The various aspects, embodiments, implementations, or features of the described embodiments may be used alone or in any combination. The various aspects of the described embodiments may be implemented in software, hardware, or a combination of hardware and software.
The terms "device," "workstation," and "computer system" are used interchangeably herein.
The term "connected" as used herein refers to both wired and wireless computer connections.
The term "emphasis" as used herein refers to a relative increase in audio gain or audio level.
The term "echo" as used herein refers to hearing when two audio signals having similar or identical audio inputs are played asynchronously with a time delay of greater than about 10-50 milliseconds.
The term "synchronized" or "synchronization" as used herein is less than about 50 milliseconds. In some cases where the participants are in different locations in a large room, there will be some reverberation depending on the room size. In such cases, the term "synchronized" or "synchronization" may refer to less than about 30 milliseconds. Alternatively, in some embodiments of the invention, it may be desirable to reduce reverberation even further, so that synchronization of less than about 20 milliseconds or less than 10 milliseconds may be suggested to be effective.
The transitional term "comprising" as used herein is synonymous with "including" and is broad or open-ended and does not exclude additional, unrecited elements or method steps. The articles "a", "an" (such as "a computer system", "an audio buffer") as used herein have the meaning of "one or more", i.e. "one or more computer systems", "one or more audio buffers".
All optional and preferred features and modifications of the described embodiments and the dependent claims may be used in all aspects of the invention taught herein. Furthermore, the various features of the dependent claims, as well as all optional and preferred features and modifications of the described embodiments, are combinable and interchangeable with each other.

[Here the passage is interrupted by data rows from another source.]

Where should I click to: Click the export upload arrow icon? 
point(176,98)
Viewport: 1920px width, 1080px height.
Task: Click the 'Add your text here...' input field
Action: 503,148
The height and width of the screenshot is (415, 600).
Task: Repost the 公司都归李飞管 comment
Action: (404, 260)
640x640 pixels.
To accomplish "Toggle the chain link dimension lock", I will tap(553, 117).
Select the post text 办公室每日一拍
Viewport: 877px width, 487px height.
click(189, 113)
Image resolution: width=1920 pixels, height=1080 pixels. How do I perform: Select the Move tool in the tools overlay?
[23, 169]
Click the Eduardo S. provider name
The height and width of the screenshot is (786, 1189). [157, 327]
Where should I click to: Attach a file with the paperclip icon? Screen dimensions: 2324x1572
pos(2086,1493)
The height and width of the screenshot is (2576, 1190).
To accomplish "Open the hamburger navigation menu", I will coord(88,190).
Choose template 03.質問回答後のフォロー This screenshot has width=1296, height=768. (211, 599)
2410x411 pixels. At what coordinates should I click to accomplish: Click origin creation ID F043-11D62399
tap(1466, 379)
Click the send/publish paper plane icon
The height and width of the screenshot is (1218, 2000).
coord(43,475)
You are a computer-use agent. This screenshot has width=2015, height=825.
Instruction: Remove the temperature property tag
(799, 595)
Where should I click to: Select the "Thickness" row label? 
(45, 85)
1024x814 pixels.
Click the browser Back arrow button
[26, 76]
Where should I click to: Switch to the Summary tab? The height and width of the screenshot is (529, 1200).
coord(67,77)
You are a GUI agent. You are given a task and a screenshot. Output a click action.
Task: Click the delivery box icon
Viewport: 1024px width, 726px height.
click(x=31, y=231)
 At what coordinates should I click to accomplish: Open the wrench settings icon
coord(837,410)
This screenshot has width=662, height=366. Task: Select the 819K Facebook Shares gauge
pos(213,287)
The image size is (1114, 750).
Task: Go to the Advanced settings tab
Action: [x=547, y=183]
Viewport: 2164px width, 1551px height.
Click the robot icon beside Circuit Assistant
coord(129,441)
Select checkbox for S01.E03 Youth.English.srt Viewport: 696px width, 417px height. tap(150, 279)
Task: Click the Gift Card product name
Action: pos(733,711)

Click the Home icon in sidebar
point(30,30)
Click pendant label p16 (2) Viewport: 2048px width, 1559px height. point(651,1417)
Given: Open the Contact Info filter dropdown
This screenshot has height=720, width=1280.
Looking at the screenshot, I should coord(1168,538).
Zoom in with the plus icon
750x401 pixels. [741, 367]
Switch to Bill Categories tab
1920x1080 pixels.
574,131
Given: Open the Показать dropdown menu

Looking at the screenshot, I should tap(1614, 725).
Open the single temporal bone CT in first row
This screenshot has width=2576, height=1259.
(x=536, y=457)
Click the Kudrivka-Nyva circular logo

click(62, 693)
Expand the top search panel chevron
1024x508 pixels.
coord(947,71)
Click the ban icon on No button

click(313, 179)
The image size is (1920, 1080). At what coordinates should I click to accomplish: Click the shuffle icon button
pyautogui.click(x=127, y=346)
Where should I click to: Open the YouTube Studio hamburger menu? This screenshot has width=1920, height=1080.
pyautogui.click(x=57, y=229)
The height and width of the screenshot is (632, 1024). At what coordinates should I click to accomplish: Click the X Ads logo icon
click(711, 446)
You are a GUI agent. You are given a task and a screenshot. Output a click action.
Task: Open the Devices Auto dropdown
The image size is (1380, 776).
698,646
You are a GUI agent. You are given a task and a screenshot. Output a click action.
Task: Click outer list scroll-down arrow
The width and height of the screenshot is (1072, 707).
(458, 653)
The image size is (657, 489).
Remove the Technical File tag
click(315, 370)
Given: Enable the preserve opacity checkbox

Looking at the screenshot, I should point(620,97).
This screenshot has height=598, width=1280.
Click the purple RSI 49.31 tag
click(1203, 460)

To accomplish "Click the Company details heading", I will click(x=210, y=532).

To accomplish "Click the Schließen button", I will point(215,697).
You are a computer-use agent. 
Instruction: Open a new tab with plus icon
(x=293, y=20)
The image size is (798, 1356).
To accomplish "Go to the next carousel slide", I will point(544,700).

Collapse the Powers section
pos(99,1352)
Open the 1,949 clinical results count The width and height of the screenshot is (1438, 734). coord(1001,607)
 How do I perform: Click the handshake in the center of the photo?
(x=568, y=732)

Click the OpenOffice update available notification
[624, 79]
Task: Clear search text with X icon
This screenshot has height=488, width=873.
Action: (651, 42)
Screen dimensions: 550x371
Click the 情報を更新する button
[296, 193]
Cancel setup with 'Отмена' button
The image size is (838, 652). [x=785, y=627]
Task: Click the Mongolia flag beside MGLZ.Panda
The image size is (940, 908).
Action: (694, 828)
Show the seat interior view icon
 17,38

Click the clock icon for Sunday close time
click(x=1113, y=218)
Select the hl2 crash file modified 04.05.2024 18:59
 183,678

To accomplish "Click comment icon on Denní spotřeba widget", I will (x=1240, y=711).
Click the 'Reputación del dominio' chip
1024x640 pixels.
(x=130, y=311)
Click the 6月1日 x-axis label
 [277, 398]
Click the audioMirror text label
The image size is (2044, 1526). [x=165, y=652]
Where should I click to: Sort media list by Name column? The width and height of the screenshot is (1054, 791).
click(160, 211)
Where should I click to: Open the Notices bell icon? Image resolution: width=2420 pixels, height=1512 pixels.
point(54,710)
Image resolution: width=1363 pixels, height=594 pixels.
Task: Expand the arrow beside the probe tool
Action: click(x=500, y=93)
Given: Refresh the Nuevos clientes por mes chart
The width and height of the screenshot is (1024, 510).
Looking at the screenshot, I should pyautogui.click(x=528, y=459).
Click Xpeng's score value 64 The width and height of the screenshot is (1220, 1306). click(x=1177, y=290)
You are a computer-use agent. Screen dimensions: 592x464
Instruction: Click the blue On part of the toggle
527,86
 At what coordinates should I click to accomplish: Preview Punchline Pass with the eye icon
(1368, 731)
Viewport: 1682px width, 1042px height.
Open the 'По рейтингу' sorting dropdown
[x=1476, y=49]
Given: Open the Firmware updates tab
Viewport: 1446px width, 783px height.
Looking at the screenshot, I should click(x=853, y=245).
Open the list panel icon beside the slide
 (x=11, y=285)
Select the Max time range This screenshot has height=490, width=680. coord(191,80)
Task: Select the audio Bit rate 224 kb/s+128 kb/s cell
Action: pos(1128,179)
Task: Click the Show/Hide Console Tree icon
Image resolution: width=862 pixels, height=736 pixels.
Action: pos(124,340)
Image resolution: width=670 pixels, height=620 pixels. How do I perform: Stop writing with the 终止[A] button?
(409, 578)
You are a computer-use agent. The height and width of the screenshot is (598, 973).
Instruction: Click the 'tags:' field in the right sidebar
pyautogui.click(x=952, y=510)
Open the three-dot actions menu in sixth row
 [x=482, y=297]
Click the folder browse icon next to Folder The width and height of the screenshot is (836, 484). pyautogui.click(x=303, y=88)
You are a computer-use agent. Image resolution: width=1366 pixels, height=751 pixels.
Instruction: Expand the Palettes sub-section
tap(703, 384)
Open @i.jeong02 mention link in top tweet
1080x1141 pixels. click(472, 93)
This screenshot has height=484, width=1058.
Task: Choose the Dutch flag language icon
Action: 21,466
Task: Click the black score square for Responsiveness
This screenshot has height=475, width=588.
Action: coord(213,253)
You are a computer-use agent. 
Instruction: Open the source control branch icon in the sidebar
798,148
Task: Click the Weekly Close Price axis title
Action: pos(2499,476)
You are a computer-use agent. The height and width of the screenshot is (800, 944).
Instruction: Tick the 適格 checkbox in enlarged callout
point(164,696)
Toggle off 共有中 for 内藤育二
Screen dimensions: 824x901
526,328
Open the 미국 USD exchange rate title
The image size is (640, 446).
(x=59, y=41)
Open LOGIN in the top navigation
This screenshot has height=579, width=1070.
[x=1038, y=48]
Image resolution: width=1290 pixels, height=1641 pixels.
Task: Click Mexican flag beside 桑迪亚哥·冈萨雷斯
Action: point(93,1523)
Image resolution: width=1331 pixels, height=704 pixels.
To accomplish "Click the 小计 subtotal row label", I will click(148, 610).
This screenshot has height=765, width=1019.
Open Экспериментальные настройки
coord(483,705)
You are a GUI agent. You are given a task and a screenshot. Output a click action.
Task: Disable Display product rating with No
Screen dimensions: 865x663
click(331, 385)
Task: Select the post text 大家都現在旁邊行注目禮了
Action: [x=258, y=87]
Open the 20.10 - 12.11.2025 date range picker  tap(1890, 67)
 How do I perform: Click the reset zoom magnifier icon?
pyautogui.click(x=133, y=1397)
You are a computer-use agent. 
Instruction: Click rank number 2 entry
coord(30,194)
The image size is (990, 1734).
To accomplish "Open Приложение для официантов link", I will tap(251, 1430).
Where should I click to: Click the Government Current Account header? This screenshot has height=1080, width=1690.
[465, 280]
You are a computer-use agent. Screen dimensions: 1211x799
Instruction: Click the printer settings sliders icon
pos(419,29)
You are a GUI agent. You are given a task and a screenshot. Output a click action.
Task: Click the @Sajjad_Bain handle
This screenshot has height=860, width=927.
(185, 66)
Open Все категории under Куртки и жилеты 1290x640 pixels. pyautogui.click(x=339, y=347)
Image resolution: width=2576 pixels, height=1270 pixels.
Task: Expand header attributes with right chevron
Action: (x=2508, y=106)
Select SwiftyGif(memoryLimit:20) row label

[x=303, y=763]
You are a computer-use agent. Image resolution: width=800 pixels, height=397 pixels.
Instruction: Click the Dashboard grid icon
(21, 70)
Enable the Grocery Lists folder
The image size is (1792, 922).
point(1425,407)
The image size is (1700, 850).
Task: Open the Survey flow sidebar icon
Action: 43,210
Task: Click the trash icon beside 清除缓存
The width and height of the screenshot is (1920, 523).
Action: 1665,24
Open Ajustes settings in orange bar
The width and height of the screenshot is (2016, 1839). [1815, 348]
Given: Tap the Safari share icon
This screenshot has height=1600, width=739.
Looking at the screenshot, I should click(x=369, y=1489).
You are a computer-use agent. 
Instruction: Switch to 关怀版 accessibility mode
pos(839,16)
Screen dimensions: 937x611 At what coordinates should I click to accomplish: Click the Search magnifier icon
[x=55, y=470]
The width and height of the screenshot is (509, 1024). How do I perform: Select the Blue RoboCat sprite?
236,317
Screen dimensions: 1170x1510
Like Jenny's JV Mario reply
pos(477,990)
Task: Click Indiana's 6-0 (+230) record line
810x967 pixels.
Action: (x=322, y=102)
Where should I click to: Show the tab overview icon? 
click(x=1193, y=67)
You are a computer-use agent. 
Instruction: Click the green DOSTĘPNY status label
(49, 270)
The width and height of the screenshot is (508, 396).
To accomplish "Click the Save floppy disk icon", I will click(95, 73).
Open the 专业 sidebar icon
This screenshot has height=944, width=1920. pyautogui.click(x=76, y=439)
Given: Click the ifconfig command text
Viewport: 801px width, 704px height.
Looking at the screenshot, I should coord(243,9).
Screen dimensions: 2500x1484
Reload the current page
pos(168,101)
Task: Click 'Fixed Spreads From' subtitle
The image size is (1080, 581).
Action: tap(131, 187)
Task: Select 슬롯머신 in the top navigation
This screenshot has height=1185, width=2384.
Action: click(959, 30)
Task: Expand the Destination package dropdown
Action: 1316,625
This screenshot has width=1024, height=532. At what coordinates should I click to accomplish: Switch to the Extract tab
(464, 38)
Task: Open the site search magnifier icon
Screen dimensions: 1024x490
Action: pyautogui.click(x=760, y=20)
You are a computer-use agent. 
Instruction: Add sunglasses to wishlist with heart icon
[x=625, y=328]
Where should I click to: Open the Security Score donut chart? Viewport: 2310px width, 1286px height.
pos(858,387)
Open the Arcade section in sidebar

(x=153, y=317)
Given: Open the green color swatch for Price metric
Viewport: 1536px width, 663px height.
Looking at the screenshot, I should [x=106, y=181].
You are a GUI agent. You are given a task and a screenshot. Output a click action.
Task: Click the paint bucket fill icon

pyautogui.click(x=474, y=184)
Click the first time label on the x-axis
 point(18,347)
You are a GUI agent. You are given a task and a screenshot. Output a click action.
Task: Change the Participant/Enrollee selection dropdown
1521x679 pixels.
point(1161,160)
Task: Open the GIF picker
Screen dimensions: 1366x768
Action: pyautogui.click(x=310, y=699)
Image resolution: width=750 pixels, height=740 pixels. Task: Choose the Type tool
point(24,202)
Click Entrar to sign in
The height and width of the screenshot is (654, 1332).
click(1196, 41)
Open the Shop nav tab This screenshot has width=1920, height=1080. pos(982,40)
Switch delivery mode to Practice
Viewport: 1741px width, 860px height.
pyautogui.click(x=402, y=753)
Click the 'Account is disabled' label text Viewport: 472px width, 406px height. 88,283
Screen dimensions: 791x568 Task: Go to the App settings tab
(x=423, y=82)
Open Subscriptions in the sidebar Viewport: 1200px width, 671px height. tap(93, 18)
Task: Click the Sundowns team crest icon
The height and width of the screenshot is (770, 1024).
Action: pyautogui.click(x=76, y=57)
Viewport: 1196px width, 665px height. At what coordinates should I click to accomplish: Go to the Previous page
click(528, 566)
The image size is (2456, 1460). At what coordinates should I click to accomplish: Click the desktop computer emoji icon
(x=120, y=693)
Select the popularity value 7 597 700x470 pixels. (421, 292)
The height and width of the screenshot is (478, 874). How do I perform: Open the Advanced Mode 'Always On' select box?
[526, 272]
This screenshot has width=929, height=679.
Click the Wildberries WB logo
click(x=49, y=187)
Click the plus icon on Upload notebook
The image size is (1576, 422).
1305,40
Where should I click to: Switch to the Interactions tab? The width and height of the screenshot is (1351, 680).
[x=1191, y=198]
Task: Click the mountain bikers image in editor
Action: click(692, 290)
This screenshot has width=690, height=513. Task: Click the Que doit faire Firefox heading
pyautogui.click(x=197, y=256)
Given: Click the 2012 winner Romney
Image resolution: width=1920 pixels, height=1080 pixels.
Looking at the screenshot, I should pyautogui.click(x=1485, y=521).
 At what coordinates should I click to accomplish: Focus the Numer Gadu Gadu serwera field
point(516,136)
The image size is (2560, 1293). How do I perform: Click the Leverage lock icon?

While selected features of the invention have been illustrated and described, it should be understood that the invention is not limited to the described features.
While selected embodiments of the present invention have been shown and described, it should be understood that the invention is not limited to the described embodiments. Rather, it should be understood that changes can be made in these embodiments without departing from the scope of the invention as defined in the following claims and their equivalents.